■ Aufgabe:
Aktualisieren Sie die folgenden Datensätze, indem Sie überall „GUI agent“ durch „UI agent“ ersetzen. Alles Übrige bleibt unverändert.

[Einige Datensätze]
- - - -
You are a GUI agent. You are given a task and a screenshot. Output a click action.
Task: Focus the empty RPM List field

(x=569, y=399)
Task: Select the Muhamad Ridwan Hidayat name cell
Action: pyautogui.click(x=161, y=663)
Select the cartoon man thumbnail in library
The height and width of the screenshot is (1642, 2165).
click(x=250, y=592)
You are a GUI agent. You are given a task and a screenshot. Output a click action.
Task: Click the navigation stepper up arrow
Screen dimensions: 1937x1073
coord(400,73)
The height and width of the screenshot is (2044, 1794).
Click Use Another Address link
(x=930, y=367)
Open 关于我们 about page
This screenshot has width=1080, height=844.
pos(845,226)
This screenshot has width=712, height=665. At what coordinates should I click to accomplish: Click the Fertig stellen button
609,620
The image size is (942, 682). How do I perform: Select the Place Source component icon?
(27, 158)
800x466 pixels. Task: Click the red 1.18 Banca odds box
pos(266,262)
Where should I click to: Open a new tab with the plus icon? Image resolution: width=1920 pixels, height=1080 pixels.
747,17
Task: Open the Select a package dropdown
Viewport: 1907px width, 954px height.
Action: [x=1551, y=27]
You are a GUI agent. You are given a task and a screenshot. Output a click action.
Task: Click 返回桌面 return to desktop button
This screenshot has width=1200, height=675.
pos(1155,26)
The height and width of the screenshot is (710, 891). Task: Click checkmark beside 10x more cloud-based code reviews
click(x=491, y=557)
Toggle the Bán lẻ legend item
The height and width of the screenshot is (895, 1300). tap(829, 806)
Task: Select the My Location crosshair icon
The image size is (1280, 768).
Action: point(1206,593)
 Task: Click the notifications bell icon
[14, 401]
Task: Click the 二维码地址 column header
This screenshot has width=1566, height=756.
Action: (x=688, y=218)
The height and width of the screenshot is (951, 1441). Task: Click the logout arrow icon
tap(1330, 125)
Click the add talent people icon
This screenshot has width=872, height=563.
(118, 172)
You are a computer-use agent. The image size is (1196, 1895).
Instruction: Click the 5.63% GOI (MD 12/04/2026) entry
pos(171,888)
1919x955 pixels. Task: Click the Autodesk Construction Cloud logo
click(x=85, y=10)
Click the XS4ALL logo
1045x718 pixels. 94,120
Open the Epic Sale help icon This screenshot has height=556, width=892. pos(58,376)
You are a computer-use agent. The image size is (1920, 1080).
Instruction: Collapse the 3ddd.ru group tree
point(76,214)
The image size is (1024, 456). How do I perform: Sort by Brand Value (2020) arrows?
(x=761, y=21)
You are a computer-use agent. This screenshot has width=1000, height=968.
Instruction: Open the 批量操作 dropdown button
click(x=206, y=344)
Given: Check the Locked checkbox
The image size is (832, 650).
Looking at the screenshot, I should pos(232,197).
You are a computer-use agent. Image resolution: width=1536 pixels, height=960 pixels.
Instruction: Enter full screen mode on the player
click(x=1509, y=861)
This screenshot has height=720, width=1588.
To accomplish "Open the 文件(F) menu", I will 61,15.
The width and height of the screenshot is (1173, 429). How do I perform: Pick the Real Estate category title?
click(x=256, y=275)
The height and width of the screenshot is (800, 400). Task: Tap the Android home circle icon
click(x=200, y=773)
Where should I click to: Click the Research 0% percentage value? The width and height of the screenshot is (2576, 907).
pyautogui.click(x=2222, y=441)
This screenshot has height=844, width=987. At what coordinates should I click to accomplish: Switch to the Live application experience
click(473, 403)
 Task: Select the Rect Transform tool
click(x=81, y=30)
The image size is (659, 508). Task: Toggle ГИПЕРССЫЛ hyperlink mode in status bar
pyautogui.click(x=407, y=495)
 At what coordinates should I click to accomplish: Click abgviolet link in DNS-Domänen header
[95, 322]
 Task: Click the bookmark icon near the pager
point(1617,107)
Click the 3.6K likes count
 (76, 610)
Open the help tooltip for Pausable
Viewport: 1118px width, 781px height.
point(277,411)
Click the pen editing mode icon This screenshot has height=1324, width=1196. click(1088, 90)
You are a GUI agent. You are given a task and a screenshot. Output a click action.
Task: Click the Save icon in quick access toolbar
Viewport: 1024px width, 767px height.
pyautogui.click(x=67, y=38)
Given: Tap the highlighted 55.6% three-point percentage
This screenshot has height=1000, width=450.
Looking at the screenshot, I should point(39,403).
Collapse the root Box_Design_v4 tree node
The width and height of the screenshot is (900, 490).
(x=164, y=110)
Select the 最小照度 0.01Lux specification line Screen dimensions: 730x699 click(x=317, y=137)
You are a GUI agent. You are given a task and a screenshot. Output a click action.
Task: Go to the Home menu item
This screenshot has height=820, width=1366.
- - - -
■ Ergebnis:
You are a UI agent. You are given a task and a screenshot. Output a click action.
Task: Focus the empty RPM List field

(x=569, y=399)
Task: Select the Muhamad Ridwan Hidayat name cell
Action: pyautogui.click(x=161, y=663)
Select the cartoon man thumbnail in library
The height and width of the screenshot is (1642, 2165).
click(x=250, y=592)
You are a UI agent. You are given a task and a screenshot. Output a click action.
Task: Click the navigation stepper up arrow
Screen dimensions: 1937x1073
coord(400,73)
The height and width of the screenshot is (2044, 1794).
Click Use Another Address link
(x=930, y=367)
Open 关于我们 about page
This screenshot has width=1080, height=844.
pos(845,226)
This screenshot has width=712, height=665. At what coordinates should I click to accomplish: Click the Fertig stellen button
609,620
The image size is (942, 682). How do I perform: Select the Place Source component icon?
(27, 158)
800x466 pixels. Task: Click the red 1.18 Banca odds box
pos(266,262)
Where should I click to: Open a new tab with the plus icon? Image resolution: width=1920 pixels, height=1080 pixels.
747,17
Task: Open the Select a package dropdown
Viewport: 1907px width, 954px height.
Action: [x=1551, y=27]
You are a UI agent. You are given a task and a screenshot. Output a click action.
Task: Click 返回桌面 return to desktop button
This screenshot has width=1200, height=675.
pos(1155,26)
The height and width of the screenshot is (710, 891). Task: Click checkmark beside 10x more cloud-based code reviews
click(x=491, y=557)
Toggle the Bán lẻ legend item
The height and width of the screenshot is (895, 1300). tap(829, 806)
Task: Select the My Location crosshair icon
The image size is (1280, 768).
Action: point(1206,593)
 Task: Click the notifications bell icon
[14, 401]
Task: Click the 二维码地址 column header
This screenshot has width=1566, height=756.
Action: (x=688, y=218)
The height and width of the screenshot is (951, 1441). Task: Click the logout arrow icon
tap(1330, 125)
Click the add talent people icon
This screenshot has width=872, height=563.
(118, 172)
You are a computer-use agent. The image size is (1196, 1895).
Instruction: Click the 5.63% GOI (MD 12/04/2026) entry
pos(171,888)
1919x955 pixels. Task: Click the Autodesk Construction Cloud logo
click(x=85, y=10)
Click the XS4ALL logo
1045x718 pixels. 94,120
Open the Epic Sale help icon This screenshot has height=556, width=892. pos(58,376)
You are a computer-use agent. The image size is (1920, 1080).
Instruction: Collapse the 3ddd.ru group tree
point(76,214)
The image size is (1024, 456). How do I perform: Sort by Brand Value (2020) arrows?
(x=761, y=21)
You are a computer-use agent. This screenshot has width=1000, height=968.
Instruction: Open the 批量操作 dropdown button
click(x=206, y=344)
Given: Check the Locked checkbox
The image size is (832, 650).
Looking at the screenshot, I should pos(232,197).
You are a computer-use agent. Image resolution: width=1536 pixels, height=960 pixels.
Instruction: Enter full screen mode on the player
click(x=1509, y=861)
This screenshot has height=720, width=1588.
To accomplish "Open the 文件(F) menu", I will 61,15.
The width and height of the screenshot is (1173, 429). How do I perform: Pick the Real Estate category title?
click(x=256, y=275)
The height and width of the screenshot is (800, 400). Task: Tap the Android home circle icon
click(x=200, y=773)
Where should I click to: Click the Research 0% percentage value? The width and height of the screenshot is (2576, 907).
pyautogui.click(x=2222, y=441)
This screenshot has height=844, width=987. At what coordinates should I click to accomplish: Switch to the Live application experience
click(473, 403)
 Task: Select the Rect Transform tool
click(x=81, y=30)
The image size is (659, 508). Task: Toggle ГИПЕРССЫЛ hyperlink mode in status bar
pyautogui.click(x=407, y=495)
 At what coordinates should I click to accomplish: Click abgviolet link in DNS-Domänen header
[95, 322]
 Task: Click the bookmark icon near the pager
point(1617,107)
Click the 3.6K likes count
 (76, 610)
Open the help tooltip for Pausable
Viewport: 1118px width, 781px height.
point(277,411)
Click the pen editing mode icon This screenshot has height=1324, width=1196. click(1088, 90)
You are a UI agent. You are given a task and a screenshot. Output a click action.
Task: Click the Save icon in quick access toolbar
Viewport: 1024px width, 767px height.
pyautogui.click(x=67, y=38)
Given: Tap the highlighted 55.6% three-point percentage
This screenshot has height=1000, width=450.
Looking at the screenshot, I should point(39,403).
Collapse the root Box_Design_v4 tree node
The width and height of the screenshot is (900, 490).
(x=164, y=110)
Select the 最小照度 0.01Lux specification line Screen dimensions: 730x699 click(x=317, y=137)
You are a UI agent. You are given a task and a screenshot. Output a click action.
Task: Go to the Home menu item
This screenshot has height=820, width=1366.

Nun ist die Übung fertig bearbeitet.